Page excerpt |
▬▬▬▬▬▬

Regression – Podcast No.874


In the Podcast on 6th September (No.874) I talked about Regression Analysis. I have written a few lines just to clarify elements I spoke about. (Hopefully).


My approach is to have a question I wish to ask the data and then use the data to answer it.

For example “How do I find more second half goals in matches so I can trade the goal markets later in the game?”

Having asked that question I then look at data I would need to answer that and it may look like this sort of layout.

First Half Goal Data – does this have any relevance on what happens in the second half, goal timings, number of goals in FH etc?

HT Score Data – Do specific HT scores have any relevance on second half goals? 0-0 for example definitely seems to have a lower second half goal output

Match Odds – Does the odds of a team have relevance to the second half goals output – i.e. Do odds on Home Teams score more SH?

Goal Line Odds – Does the Over Under markets provide any indicators to number of second half goals?

I am very much number and data driven, it does not mean I am right, other people like to watch games, have in play alerts etc. I am not saying they are right or wrong. You need to find the way that suits you and fits in with your lifestyle and mindset.

I spoke about the word Regression – Regression is defined in the dictionary as “a return to a former or less developed state”. Most gamblers will have experienced this – regression to the mean, you have a system that flies for a while and shoots up in profit and then you see it fall off a cliff, this os not uncommon it is the outcomes, regressing to the mean expectancy. This why it is so important not to dive straight in and to test forward it will save you money and angst.

Regression analysis is another completely different term and people get confused between the two, a quirk of the English language where we use the same term for completely different meanings.

Regression analysis is the process of determining the relationship of one dependent variable and one or more independent variables.

So in Football – Dependent variable – Team Winning

Independent variables may be Shots on Target – does a team having 8 shots on target have any relevance on determining at team winning. It could be possession, it could be xG, it could be how you rate a team lineup by giving it strength etc.

▬▬▬▬▬▬

Exercise prompt | Reproduce, word for word, the stretch of the notes on regression from "So in Football" through "it strength etc.".

Record extracts |
▬▬▬▬▬▬

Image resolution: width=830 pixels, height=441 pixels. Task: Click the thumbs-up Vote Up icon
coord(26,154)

▬▬▬▬▬▬

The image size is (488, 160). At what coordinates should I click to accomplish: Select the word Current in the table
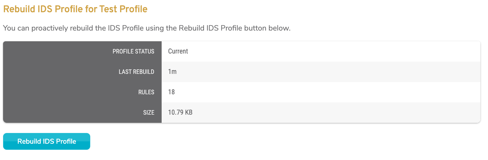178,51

▬▬▬▬▬▬

Answer in full |
So in Football – Dependent variable – Team Winning

Independent variables may be Shots on Target – does a team having 8 shots on target have any relevance on determining at team winning. It could be possession, it could be xG, it could be how you rate a team lineup by giving it strength etc.